Netanyahu is openly vocal against the return of the Palestinian Authority to the Gaza Strip or as a partner in peace talks. Any retreat from this position will lead to the withdrawal of the far right from the government, he fears, and the end of the “fully right-wing government.”

So far, Netanyahu has delayed the IDF’s plans to invade the densely populated southern part of the Gaza Strip, where most of the Hamas leadership and command are believed to be hiding. This is, according to analyst Ben Caspit, owing to mounting pressure on Americans to halt the Gaza war and also because of Netanyahu’s Likud plunging lower in latest ratings.

Meanwhile, the Times of Israel quoted Netanyahu as saying on Wednesday that the war to destroy terrorist Hamas will resume as soon as an ongoing process to secure the release of hostages held captive in the Gaza Strip comes to an end. His vow to continue the fight was echoed by the other two members of the war cabinet, Defense Minister Yoav Gallant and Minister Benny Gantz.

In a statement, Netanyahu said that destroying Hamas was still a prime objective along with returning hostages to Israel.

“From the beginning of the war, I set three goals: the elimination of Hamas, the return of all our abductees, and to ensure that Gaza will never again be a threat to Israel,” the prime minister said. “These three goals remain in place.”

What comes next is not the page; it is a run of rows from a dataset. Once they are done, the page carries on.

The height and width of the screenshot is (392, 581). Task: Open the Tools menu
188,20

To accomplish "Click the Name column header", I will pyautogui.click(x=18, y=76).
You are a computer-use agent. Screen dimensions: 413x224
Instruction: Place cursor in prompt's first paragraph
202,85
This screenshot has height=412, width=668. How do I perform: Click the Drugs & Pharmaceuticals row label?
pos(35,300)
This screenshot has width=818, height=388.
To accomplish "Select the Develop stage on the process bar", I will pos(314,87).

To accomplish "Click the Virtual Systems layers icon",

Under the terms of a temporary truce in Gaza, Hamas has every day released about 10 Israeli women and children held captive, in return for Israel pausing its offensive and allowing additional humanitarian aid into the Gaza Strip. Israel has also released three Palestinian security prisoners held in prisons in exchange for each hostage set free.

The truce, which began last Friday, was approved by the cabinet to stretch to up to 10 days if Hamas continues to release hostages.

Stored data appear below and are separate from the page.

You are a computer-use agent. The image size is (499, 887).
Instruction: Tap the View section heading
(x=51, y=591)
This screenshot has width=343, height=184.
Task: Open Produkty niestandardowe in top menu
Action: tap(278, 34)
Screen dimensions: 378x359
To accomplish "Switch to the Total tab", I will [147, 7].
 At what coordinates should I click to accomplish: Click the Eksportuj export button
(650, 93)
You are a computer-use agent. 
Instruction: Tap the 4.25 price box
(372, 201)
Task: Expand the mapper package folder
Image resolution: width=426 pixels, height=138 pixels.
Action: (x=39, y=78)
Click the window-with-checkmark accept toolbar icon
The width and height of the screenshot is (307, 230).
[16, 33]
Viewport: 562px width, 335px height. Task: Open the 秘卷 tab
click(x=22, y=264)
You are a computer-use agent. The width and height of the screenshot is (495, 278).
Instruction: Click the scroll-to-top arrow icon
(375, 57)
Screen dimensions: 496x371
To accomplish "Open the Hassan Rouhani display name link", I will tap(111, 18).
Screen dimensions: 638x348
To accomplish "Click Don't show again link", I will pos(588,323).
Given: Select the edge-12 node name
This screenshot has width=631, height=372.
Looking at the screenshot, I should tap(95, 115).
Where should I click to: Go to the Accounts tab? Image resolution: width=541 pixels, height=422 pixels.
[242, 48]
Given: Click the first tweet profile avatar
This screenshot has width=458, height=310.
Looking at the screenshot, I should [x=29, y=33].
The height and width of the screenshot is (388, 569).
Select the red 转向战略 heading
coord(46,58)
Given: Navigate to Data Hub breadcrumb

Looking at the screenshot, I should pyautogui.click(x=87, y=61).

The decision about elongation of truce is likely to be decided on December 1. The decision, observers believe, could make the fate of Gaza clear whether it will go the Netanyahu way or the reconciliatory path spelled out by the world, led by the US.

Aluf Benn, a senior columnist for Haaretz, captured the conundrum for Netanyahu: “In the very next few days, Netanyahu will have to decide between two options: To follow Gallant and Halevi in another round against Yihya Sinwar of Hamas in Gaza, while mustering American consent in return for a discussion of ‘the day after.’ Or to return to what has been his tendency for many years, and fizzle out the fighting through a series of pauses and exchange deals – as long as he doesn’t have to make any move toward the Palestinians that would dismantle his coalition and send him home.”